His teacher and I both filled out a questionnaire separately and it was interesting that our answers were almost identical. I was so grateful we saw a patient, kind doctor who first paid all of his attention to Kaden. He asked him questions and talked to him about his life and I pretended I wasn't even there. Kaden felt so special. Then we talked and after many questions, the paperwork, and realizing that attention deficit issues run hugely in Matt's family, the writing was all over the wall. My suspicions (as well as many family members) were confirmed. Kaden has been diagnosed with attention deficit hyperactivity disorder. I'm thinking of giving it another name. The doctor reiterated my own feelings when he said, "this is NOT a disorder, it's just a completely different way of thinking, analyzing, and processing. This is NOT a deficit. He is just taking in EVERYTHING all at once; he is paying attention to absolutely everything and it's hard to sift through all of that. He is incredibly intelligent, it just manifests in different ways than a 'typical' child."

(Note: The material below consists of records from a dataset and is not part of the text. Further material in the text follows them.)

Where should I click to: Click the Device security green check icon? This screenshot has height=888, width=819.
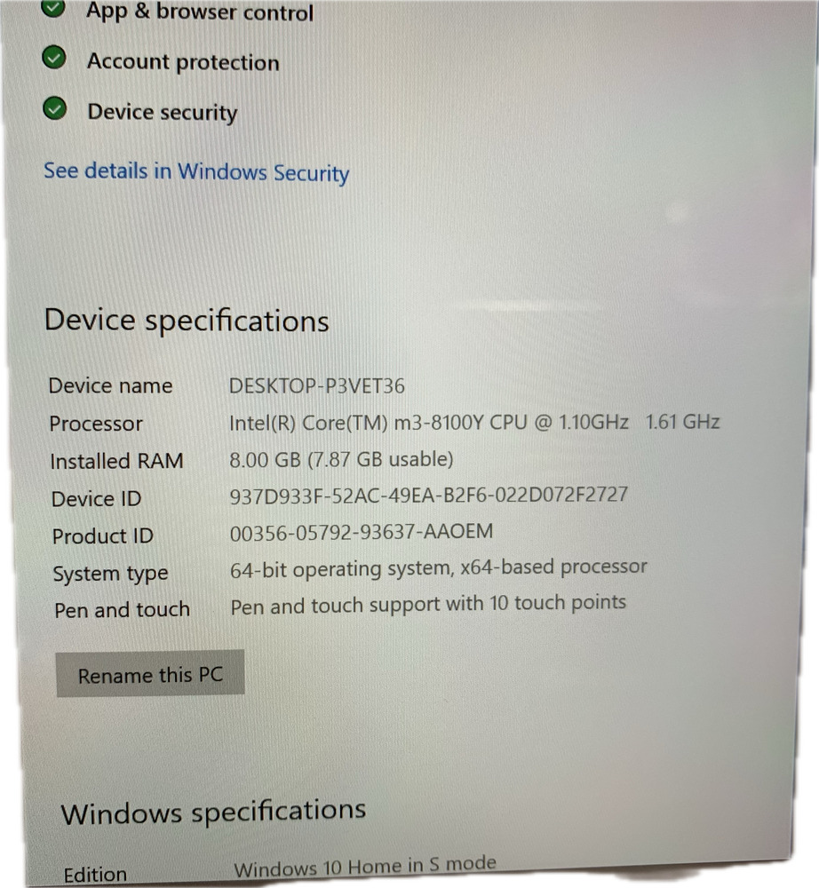55,108
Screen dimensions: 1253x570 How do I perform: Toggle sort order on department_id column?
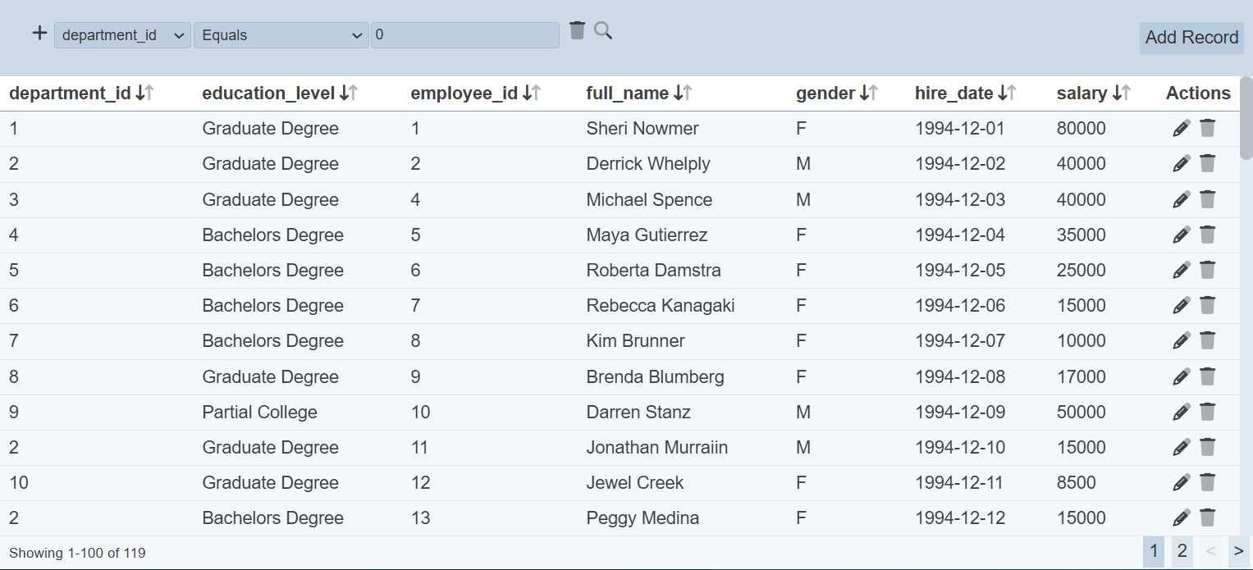(x=144, y=93)
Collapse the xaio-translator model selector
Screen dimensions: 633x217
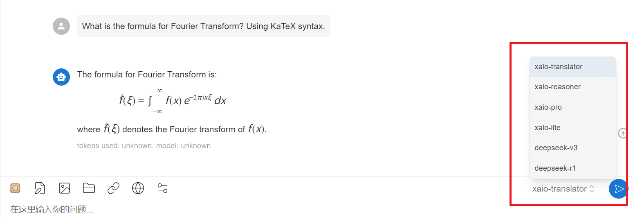click(x=563, y=189)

After a long discussion about medication I felt comfortable with starting him on a very low extended release dosage. I was concerned with long term effects, especially on a developing brain. Dr. McGrath pulled his chair right up next to mine and drew pictures for me to understand exactly what Kaden's brain is doing and how it works with and without medication. It made so much sense to me. There are no verifiable long or short term issues associated with any of the medications we had to choose from. Again the doctor reiterated my exact feelings when he said, "but will alienating friendships and struggling in school have a long term effect?..." This has been the biggest concern of mine. It would break my heart if in a few years he was really, really struggling and I could have done something to help him earlier. We will go back in only 2 weeks to reassess and talk about what we notice during this trial period. I am so appreciative to this doctor who truly was concerned with me and my child, who took a lot of his valuable time to answer each and every question I had in detail, and to put my mind at ease. The more I think and pray on this, I feel that for us, for Kaden, we have made the right decision. This will be an ongoing thing that probably needs constant assessment and attention, but I am thankful to be starting on something that will help my sweet boy.
We have explained to Kaden why he is taking this medicine. He seems excited at the idea that he might be able to sit in his chair at school, remember what his teacher and parents ask him to do, and have a little bit of an easier time. We will continue to try to maintain excellent nutrition and to do other natural things that are also shown to help in this sort of thing. I feel confident that we are on a path that will help our child and our family. I know this isn't the path that many would choose, but it is a personal decision and one that we feel very comfortable with after years of anticipating and thinking about this.